My concern is not with the individual issues but the political traditions of the state. What happened on the voter ID bill, for instance, transcended the issue itself. It signaled Dewhurst’s willingness to put his own political ambitions ahead of maintaining the traditional role of the Senate as a body that operated by consensus. He allowed Republicans to wire around the procedural requirement that a two-thirds majority is necessary before an issue can be debated by the Senate. The need for this super-majority is what elevates the Senate above the House in the legislative process, by forcing senators to negotiate and compromise rather than insist on having their way. The two-thirds rule also enhances the power of the lieutenant governor by allowing him to become the ultimate negotiator.
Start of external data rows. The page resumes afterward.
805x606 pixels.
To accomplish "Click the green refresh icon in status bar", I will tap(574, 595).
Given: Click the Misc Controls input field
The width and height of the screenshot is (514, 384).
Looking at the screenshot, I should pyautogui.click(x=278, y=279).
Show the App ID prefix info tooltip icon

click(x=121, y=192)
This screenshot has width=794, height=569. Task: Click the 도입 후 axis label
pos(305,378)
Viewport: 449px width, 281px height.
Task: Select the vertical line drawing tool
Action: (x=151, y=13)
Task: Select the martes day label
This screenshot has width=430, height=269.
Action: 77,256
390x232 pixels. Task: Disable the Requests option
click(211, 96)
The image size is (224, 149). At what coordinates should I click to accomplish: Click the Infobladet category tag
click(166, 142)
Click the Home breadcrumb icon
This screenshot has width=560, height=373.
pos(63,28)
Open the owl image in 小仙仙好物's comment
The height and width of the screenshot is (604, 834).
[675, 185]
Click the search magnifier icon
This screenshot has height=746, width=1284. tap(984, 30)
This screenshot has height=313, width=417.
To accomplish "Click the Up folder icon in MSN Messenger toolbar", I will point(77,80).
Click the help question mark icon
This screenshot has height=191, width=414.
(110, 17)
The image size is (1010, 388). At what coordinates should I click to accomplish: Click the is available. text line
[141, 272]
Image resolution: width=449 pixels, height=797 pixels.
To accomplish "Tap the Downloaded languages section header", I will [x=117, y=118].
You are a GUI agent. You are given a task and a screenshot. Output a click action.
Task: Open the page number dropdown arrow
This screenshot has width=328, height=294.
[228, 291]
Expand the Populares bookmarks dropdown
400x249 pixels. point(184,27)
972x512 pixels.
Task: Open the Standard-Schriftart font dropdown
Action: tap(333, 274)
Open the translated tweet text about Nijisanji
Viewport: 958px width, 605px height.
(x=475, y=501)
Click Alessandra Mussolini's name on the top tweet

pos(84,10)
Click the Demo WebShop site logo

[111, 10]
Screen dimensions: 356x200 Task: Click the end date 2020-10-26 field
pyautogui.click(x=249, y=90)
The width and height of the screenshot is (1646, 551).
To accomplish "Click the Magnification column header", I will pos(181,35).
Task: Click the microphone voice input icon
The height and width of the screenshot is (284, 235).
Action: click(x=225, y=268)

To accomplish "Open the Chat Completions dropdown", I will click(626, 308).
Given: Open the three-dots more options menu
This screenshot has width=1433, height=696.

This process has worked for a long time, and although leading Republican senators pay lip service to it, its future is very much in peril.

All this adds up to a dismal session—all politics, no leadership. In my January 2003 column, I tried to imagine what advice Christian might have had for the new GOP-led legislature and leadership and how they could get off to a good start. Here’s how the areas that I addressed six years ago are faring today.

Do what’s best for Texas. As a governing philosophy, it sounds simple enough, but here’s the catch: You have to recognize that the concept of what’s best for Texas, while eternally elusive, is separate and distinct from what might be best for a particular political party or ideology. There is a reason that the late lieutenant governor Bob Bullock is still revered around the Capitol. For all his flaws, the way he addressed issues was exactly right. He identified the problems he thought needed to be addressed, and he tried to figure out the best way to solve them. He didn’t ask whether the solution fit some ideological mold. Bullock would never have made Perry’s mistake of rejecting unemployment insurance funds on the ideological grounds that they caused an increase in the cost of government.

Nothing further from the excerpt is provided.